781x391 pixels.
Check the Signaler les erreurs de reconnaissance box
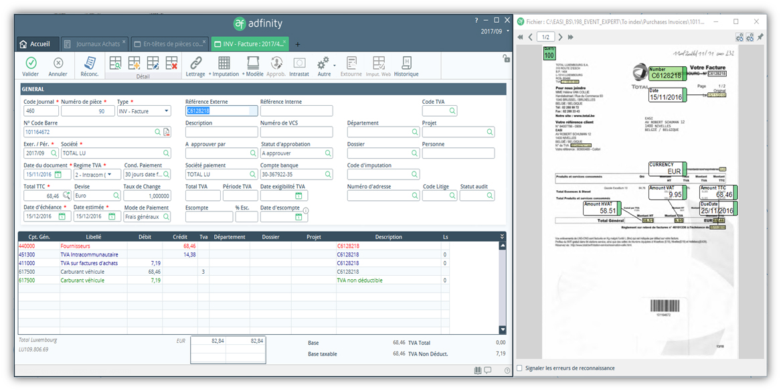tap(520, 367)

┄┄┄┄┄┄

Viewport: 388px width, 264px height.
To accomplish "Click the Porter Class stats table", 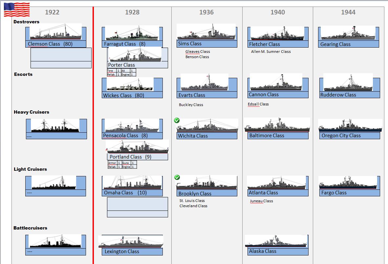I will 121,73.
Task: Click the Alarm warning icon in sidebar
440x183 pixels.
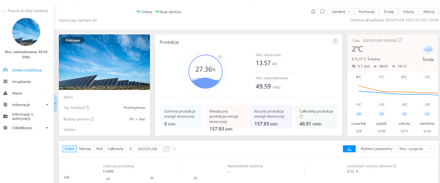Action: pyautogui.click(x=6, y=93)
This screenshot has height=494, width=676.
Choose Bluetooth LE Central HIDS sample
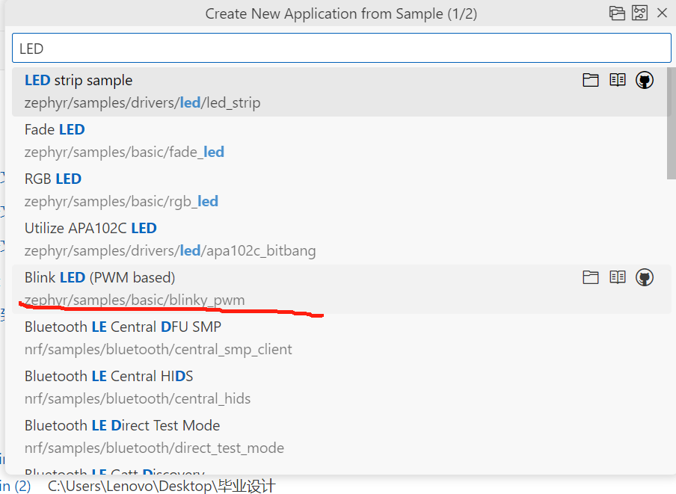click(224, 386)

┄┄┄┄┄┄

PROBLEM TO SOLVE: Look through the data above and report every line in which "width" appears.

SOLVED PROBLEM:
Viewport: 388px width, 264px height.
This screenshot has height=494, width=676.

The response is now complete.